Kultur in Gauting:Barfuß-Balladen

Lesezeit: 2 min

Bandleader Gurdon Thomas wird begleitet von Musikerinnen, die so ticken wie er: Sängerin Sandra Hollstein und Regine Wüst mit der Tuba. (Foto: Georgine Treybal)

Der Brite Gurdon Thomas gibt sich bei seinem Folk-Konzert im Gautinger Bosco bodenständig

Von Reinhard Palmer, Gauting

Die Gefahr besteht, dass man eine so unkonventionelle Musik nur schwer angemessen bewerben kann und dann ein paar Skeptiker wegbleiben. Aber die Münchner Gurdan Thomas Band lässt sich davon nicht beirren und geht ihren Weg fern vom Mainstream konsequent weiter. Dass es in die richtige Richtung geht, hat die Begeisterung im Gautinger Bosco eindeutig bestätigt.

Die Sympathie flog der jungen Truppe von Anfang an in voller Breite zu, erst recht bei der spaßigen Moderation des Briten Gurdan Thomas, der sich darin redlich um die Verbesserung seiner Deutschkenntnisse bemühte. Und das hatte bisweilen beste komödiantische Qualitäten. "Ihr seid ziemlich nett", lobte er das belustigte Publikum. Aus dem "Black Country" um Birmingham stammend, zeigte sich der vielseitige Musiker jedenfalls nicht als industriegeschädigter Trauerkloß, sondern vielmehr als ein fantasievoller Spaßvogel, der zudem eine gute Stimme hat und mit ihr bestens umzugehen versteht.

—————

* **SCHRIFTLICHE AUFGABE 1**:
Geben Sie aus den Zeilen den Abschnitt unverändert wieder, der mit der Zeile beginnt, die „Task: Open the Device Specs label“ enthält, und mit der letzten Zeile endet; beide Enden sind einzuschließen.
* **SCHRIFTLICHE AUFGABE 2**:
Setzen Sie den Konzertbericht über das Folk-Konzert im Gautinger Bosco im Anschluss an seinen letzten Satz fort.
Der Konzertbericht und die Zeilen haben inhaltlich nichts miteinander zu tun.

[Gespeicherte Einträge des Datensatzes]
—————

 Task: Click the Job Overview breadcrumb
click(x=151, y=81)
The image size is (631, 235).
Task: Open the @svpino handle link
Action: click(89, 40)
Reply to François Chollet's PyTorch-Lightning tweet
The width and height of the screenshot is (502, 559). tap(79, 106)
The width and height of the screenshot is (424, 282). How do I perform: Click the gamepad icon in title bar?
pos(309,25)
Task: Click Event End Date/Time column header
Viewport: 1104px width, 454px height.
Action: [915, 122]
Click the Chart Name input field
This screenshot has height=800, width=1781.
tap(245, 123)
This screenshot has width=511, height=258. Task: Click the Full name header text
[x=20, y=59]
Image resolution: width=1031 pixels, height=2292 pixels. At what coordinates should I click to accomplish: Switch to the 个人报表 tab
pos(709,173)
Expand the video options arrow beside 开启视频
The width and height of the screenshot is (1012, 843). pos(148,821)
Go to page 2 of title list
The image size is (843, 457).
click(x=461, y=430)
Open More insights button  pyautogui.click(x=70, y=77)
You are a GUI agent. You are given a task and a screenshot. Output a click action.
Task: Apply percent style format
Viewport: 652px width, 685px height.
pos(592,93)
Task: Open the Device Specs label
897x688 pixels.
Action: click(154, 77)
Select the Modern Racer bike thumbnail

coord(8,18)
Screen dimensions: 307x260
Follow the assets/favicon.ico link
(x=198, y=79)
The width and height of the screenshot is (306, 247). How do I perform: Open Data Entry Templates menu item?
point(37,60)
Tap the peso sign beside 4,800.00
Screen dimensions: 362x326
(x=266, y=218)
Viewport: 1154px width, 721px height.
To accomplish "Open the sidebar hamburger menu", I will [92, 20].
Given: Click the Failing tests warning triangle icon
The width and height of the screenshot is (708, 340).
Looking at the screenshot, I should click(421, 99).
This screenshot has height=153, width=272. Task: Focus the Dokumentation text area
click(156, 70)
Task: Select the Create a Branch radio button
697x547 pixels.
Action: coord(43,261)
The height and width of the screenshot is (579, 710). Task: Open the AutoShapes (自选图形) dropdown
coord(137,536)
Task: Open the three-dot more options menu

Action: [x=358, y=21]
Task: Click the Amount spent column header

—————

* **ERGEBNIS DER AUFGABE 1**:
Task: Open the Device Specs label
897x688 pixels.
Action: click(154, 77)
Select the Modern Racer bike thumbnail

coord(8,18)
Screen dimensions: 307x260
Follow the assets/favicon.ico link
(x=198, y=79)
The width and height of the screenshot is (306, 247). How do I perform: Open Data Entry Templates menu item?
point(37,60)
Tap the peso sign beside 4,800.00
Screen dimensions: 362x326
(x=266, y=218)
Viewport: 1154px width, 721px height.
To accomplish "Open the sidebar hamburger menu", I will [92, 20].
Given: Click the Failing tests warning triangle icon
The width and height of the screenshot is (708, 340).
Looking at the screenshot, I should click(421, 99).
This screenshot has height=153, width=272. Task: Focus the Dokumentation text area
click(156, 70)
Task: Select the Create a Branch radio button
697x547 pixels.
Action: coord(43,261)
The height and width of the screenshot is (579, 710). Task: Open the AutoShapes (自选图形) dropdown
coord(137,536)
Task: Open the three-dot more options menu

Action: [x=358, y=21]
Task: Click the Amount spent column header

* **ERGEBNIS DER AUFGABE 2**:
Mit Hosenträgern und Bierflasche in der Hand hatte der barfüßige Thomas etwas Bodenständiges und bezeugte einen Lebensstil seiner Lochhauser Wohngemeinschaft, der sich wenig um die Trends seiner Generation schert. Das ist auch in seiner Musik zu hören, die Thomas selbst komponiert und arrangiert. Auf der neuen CD "The Dark Side Of Gurdan Thomas" geht es durchaus auch dem Titel entsprechend ernst zu, wenn auch keinesfalls depressiv gedrückt.

Damit diese Musik so aufrichtig ankommt, wie sie sich Thomas vorstellt, ist eine Truppe um ihn nötig, die musikalisch genauso tickt wie er. Und das ist wohl die große Stärke der Band, denn hier fügt sich alles spielerisch zusammen, auch wenn viele Wendungen, Brüche, Stimmungswechsel zu bewältigen sind. Die stimmige Vielfalt ist vor allem Michael Hohm zu verdanken, der als Multiinstrumentalist und Sänger gewährleistet, dass sich das Klanggewand permanent wandelt und dabei überraschende Wendungen auch pointiert genug rüberkommen. Ob mit einer südamerikanischen gitarrenähnlichen Charango, der viersaitigen Ukulele aus Hawai, dem Cornet, der Melodika, einer Rassel, mit Kehlkopfgesang oder ins Bariton blasend: Diese Wechsel im Klangkolorit bewirken spannende Entwicklungen, die den einzelnen Stücken eine gewisse rhapsodische Entwicklung verleihen. Jedes Lied wirkt dementsprechend anders, neu, damit auch erfrischend, zumal häufig reggae-artige rhythmische Begleitstrukturen die Musik in einer heiter-beschwingten Vorwärtsbewegung halten.

Als zweite Stimme bereichert Sandra Hollstein den Gesangsbogen intensiv und einfühlsam mit ihrer warmen Altstimme, bisweilen von Hohm in den Tiefen verstärkt. Ihr Akkordeonspiel ist ein wichtiges Element in der folkloristisch grundierten Musik, obgleich sich die Pianistin auf die rechte Hand beschränkt. Die Bässe sind gänzlich in der Hand und Lunge von Regine Wüst, die eng mit ihrer Helikontuba umschlungen für einen mächtigen, plastischen Unterbau sorgt.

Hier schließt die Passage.